En el mundo del derecho, incluido el terreno electoral, siempre debe existir un árbitro con plenas facultades constitucionales, legales y jurisprudenciales para decir la última palabra y que reine el “principio de la seguridad jurídica”. Ahora con las elecciones federales, estatales y municipales, la resolución de los conflictos corresponde a los tribunales estatales y al Tribunal Electoral del Poder Judicial de la Federación (TEPJF).
El tema que nos ocupa, respecto a la seguridad jurídica en el mundo de las elecciones, es parte del sistema democrático que se reglamenta en los artículos constitucionales 39, 40 y 41, en los cuales tienen asiento las figuras de la soberanía nacional, la forma republicana de gobierno y el ejercicio de la propia soberanía por el pueblo mexicano. A manera de ejemplo, se encuentra el contenido del artículo 41 de la Norma Suprema:
Artículo 41.- «El pueblo ejerce su soberanía por medio de los Poderes de la Unión, en los casos de la competencia de éstos, y por los de los Estados, en lo que toca a sus regímenes interiores, en los términos respectivamente establecidos por la presente Constitución Federal y las particulares de los Estados, las que en ningún caso podrán contravenir las estipulaciones del Pacto Federal”.
“La renovación de los poderes Legislativo y Ejecutivo se realizará mediante elecciones libres, auténticas y periódicas, conforme a las siguientes.
I.- Los partidos políticos son entidades de interés público …”.
Es el precepto encargado de reglamentar el ejercicio de la soberanía y la representación nacional. Tiene como instrumentos operativos a los partidos políticos nacionales y estatales, cuya regulación corresponde a las instituciones locales y al Instituto Nacional Electoral (INE). Al efecto, en la fracción vi del propio artículo 41 se establece:
VI. «Para garantizar los principios de constitucionalidad y legalidad de los actos y resoluciones electorales, se establecerá un sistema de medios de impugnación en los términos que señalen esta Constitución y la ley”. “Dicho sistema dará definitividad a las distintas etapas de los procesos electorales y garantizará la protección de los derechos políticos de los ciudadanos de votar, ser votados y de asociación, en los términos del artículo 99 de esta Constitución”.

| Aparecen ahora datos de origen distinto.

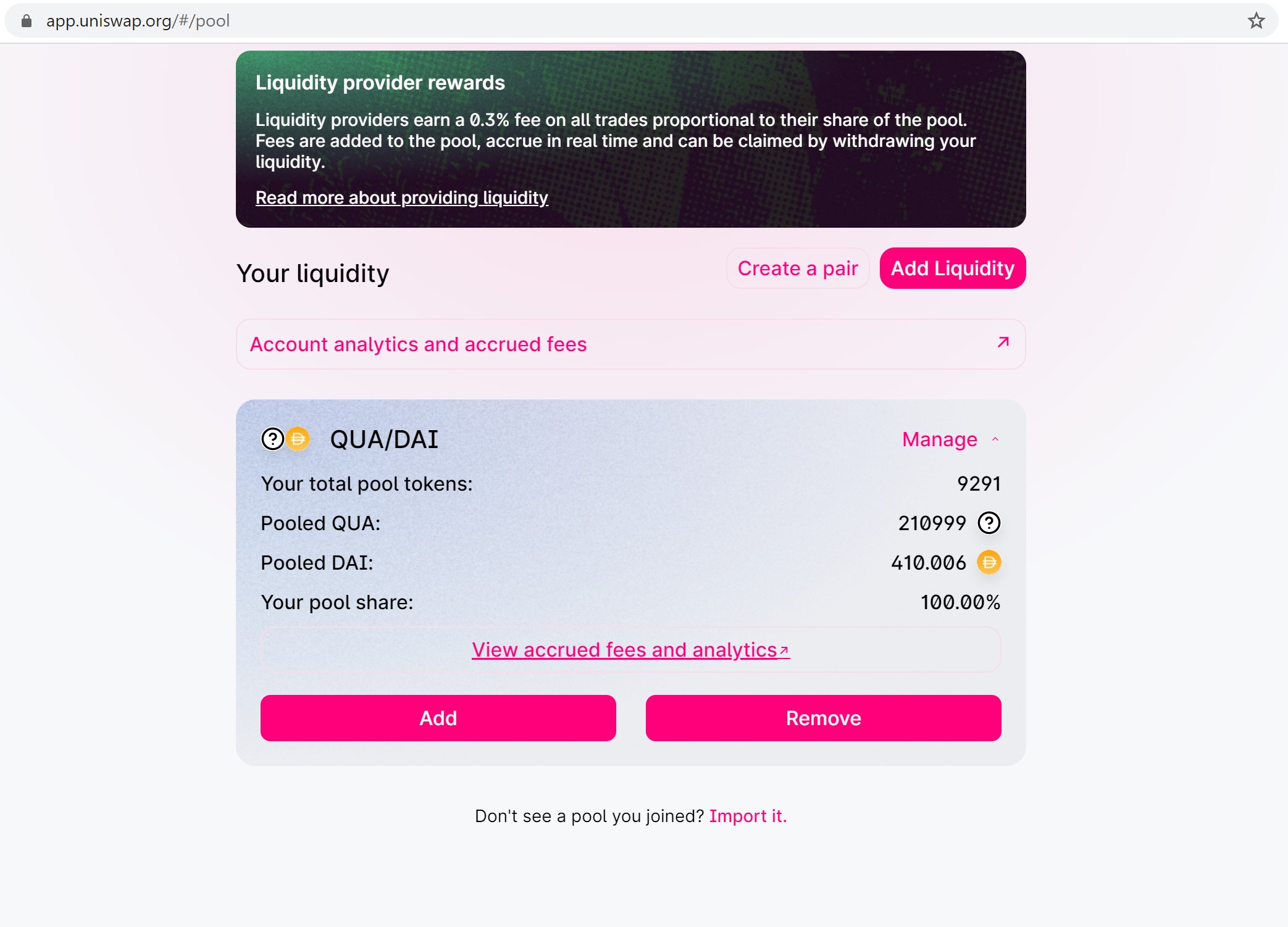
Task: Click the QUA question-mark token icon beside pair name
Action: pyautogui.click(x=272, y=439)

El TEPJF tiene su base constitucional en el artículo 99 de la Constitución: Artículo 99.- «El Tribunal Electoral será, con excepción de lo dispuesto en la fracción II del artículo 105 de esta Constitución, la máxima autoridad jurisdiccional en la materia y órgano especializado del Poder Judicial de la Federación”. El artículo 3º de la Ley General de Medios de Impugnación, preceptúa: “1. El sistema de medios de impugnación regulado por esta ley tiene por objeto garantizar: a) Que todos los actos y resoluciones de las autoridades electorales en los procesos electorales y de consulta popular se sujeten invariablemente, según corresponda, a los principios de constitucionalidad y de legalidad”.

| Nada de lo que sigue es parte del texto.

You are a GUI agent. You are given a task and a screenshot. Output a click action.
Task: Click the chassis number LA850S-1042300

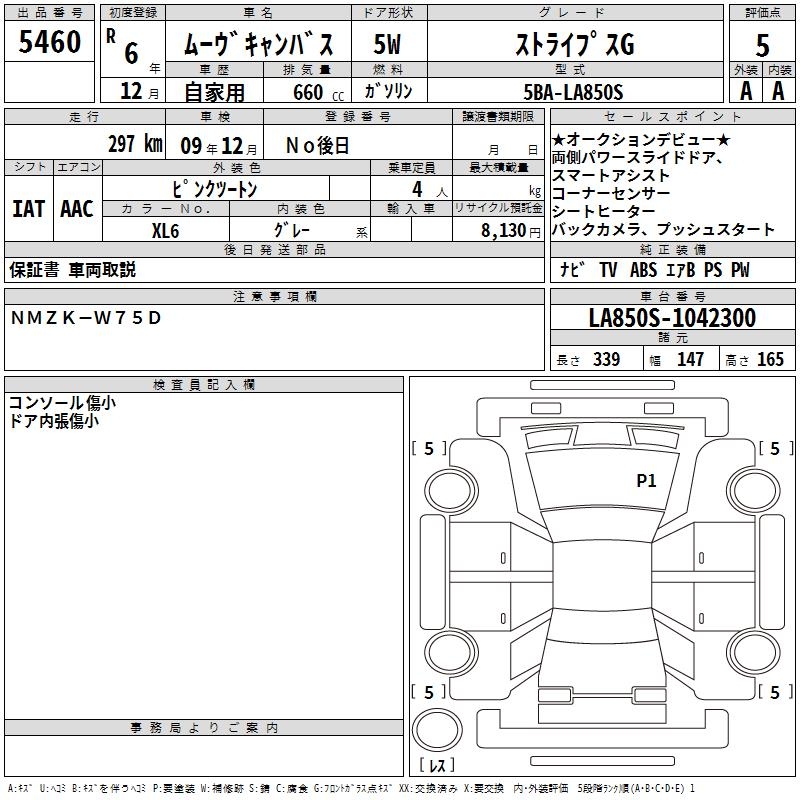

Para estructurar la institución sujeta a comentario, a partir de 1920 han participado, entre otros, el maestro Hans Kelsen, de Suiza en calidad de creador; el alemán Carl Schmitt, como crítico especial, y como desarrolladores: el italiano Piero Calamandrei; el español de la emigración republicana hacia México, Niceto Alcalá Zamora y Castillo; el uruguayo Eduardo J. Couture; así como el maestro mexicano Héctor Fix Zamudio. En síntesis, la defensa o control jurisdiccional de la constitución y de las leyes (en este caso especial de las elecciones), comprende lo más elevado del sistema republicano, representativo, democrático, laico y federal, ya que por ese medio se alcanza el principio de la seguridad jurídica y, con ello, la armonía social de la Nación.